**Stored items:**
**********

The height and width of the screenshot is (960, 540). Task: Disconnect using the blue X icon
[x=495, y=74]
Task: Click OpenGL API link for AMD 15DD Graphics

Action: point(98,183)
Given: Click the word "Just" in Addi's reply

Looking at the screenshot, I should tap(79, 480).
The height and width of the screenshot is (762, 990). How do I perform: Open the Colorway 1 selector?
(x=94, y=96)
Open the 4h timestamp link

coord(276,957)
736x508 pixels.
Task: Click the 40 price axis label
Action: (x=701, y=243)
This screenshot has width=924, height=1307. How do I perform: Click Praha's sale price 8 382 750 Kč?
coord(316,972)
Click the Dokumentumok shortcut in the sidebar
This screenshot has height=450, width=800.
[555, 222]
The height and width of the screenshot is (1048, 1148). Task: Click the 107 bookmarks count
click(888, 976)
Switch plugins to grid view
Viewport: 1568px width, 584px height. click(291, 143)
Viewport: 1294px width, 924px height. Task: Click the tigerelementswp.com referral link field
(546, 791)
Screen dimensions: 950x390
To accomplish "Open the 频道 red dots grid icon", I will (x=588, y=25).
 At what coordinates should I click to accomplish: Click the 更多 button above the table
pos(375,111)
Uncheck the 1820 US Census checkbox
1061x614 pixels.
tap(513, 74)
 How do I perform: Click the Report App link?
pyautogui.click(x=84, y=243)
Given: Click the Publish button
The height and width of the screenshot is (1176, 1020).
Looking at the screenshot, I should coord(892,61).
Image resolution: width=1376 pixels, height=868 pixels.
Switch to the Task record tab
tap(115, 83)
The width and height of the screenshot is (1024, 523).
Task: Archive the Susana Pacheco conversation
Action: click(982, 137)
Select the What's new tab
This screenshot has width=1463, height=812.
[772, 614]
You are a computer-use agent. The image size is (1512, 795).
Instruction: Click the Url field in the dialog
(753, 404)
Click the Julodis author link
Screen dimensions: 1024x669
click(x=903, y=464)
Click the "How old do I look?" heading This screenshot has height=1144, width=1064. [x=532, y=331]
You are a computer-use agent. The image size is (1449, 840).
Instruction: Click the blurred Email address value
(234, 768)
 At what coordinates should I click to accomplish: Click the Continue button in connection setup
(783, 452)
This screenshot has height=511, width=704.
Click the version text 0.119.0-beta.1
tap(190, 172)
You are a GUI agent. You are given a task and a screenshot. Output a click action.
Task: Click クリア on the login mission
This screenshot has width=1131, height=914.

**********

**Exercise goal:** Please write out all of the material above line for line, with nothing changed or left out.

**Written response:**
The height and width of the screenshot is (960, 540). Task: Disconnect using the blue X icon
[x=495, y=74]
Task: Click OpenGL API link for AMD 15DD Graphics

Action: point(98,183)
Given: Click the word "Just" in Addi's reply

Looking at the screenshot, I should tap(79, 480).
The height and width of the screenshot is (762, 990). How do I perform: Open the Colorway 1 selector?
(x=94, y=96)
Open the 4h timestamp link

coord(276,957)
736x508 pixels.
Task: Click the 40 price axis label
Action: (x=701, y=243)
This screenshot has width=924, height=1307. How do I perform: Click Praha's sale price 8 382 750 Kč?
coord(316,972)
Click the Dokumentumok shortcut in the sidebar
This screenshot has height=450, width=800.
[555, 222]
The height and width of the screenshot is (1048, 1148). Task: Click the 107 bookmarks count
click(888, 976)
Switch plugins to grid view
Viewport: 1568px width, 584px height. click(291, 143)
Viewport: 1294px width, 924px height. Task: Click the tigerelementswp.com referral link field
(546, 791)
Screen dimensions: 950x390
To accomplish "Open the 频道 red dots grid icon", I will (x=588, y=25).
 At what coordinates should I click to accomplish: Click the 更多 button above the table
pos(375,111)
Uncheck the 1820 US Census checkbox
1061x614 pixels.
tap(513, 74)
 How do I perform: Click the Report App link?
pyautogui.click(x=84, y=243)
Given: Click the Publish button
The height and width of the screenshot is (1176, 1020).
Looking at the screenshot, I should coord(892,61).
Image resolution: width=1376 pixels, height=868 pixels.
Switch to the Task record tab
tap(115, 83)
The width and height of the screenshot is (1024, 523).
Task: Archive the Susana Pacheco conversation
Action: click(982, 137)
Select the What's new tab
This screenshot has width=1463, height=812.
[772, 614]
You are a computer-use agent. The image size is (1512, 795).
Instruction: Click the Url field in the dialog
(753, 404)
Click the Julodis author link
Screen dimensions: 1024x669
click(x=903, y=464)
Click the "How old do I look?" heading This screenshot has height=1144, width=1064. [x=532, y=331]
You are a computer-use agent. The image size is (1449, 840).
Instruction: Click the blurred Email address value
(234, 768)
 At what coordinates should I click to accomplish: Click the Continue button in connection setup
(783, 452)
This screenshot has height=511, width=704.
Click the version text 0.119.0-beta.1
tap(190, 172)
You are a GUI agent. You are given a task and a screenshot. Output a click action.
Task: Click クリア on the login mission
This screenshot has width=1131, height=914.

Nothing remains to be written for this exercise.